- Task details: Going from the line that contains "Task: Click the 鶴岡八幡宮 destination input field" through the last line of the records, set down each line again exactly, both included, with pictures left out.

- Records shown:
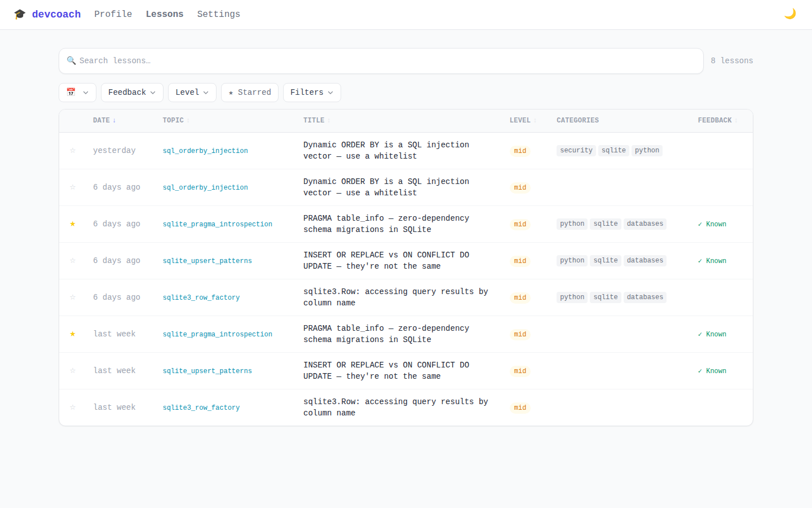Star the yesterday sql_orderby_injection lesson
Image resolution: width=812 pixels, height=508 pixels.
(72, 150)
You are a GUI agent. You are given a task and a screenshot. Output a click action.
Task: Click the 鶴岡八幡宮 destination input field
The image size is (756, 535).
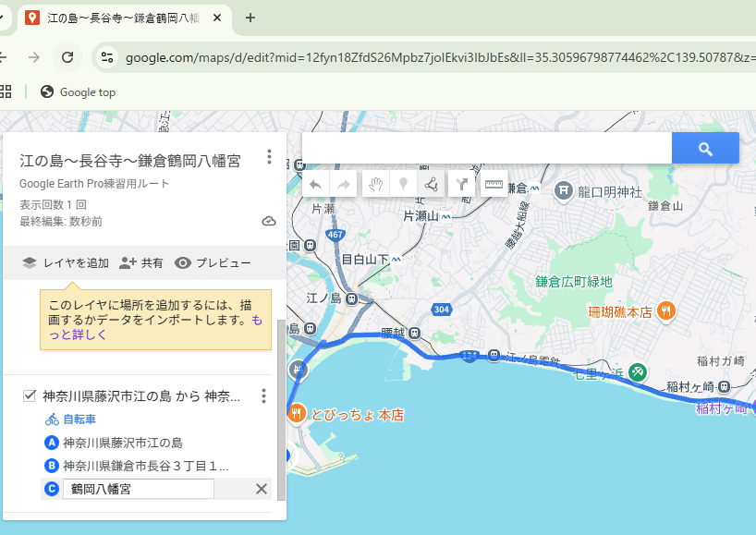[x=138, y=489]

- Your solution:
Task: Click the 鶴岡八幡宮 destination input field
The image size is (756, 535).
[x=138, y=489]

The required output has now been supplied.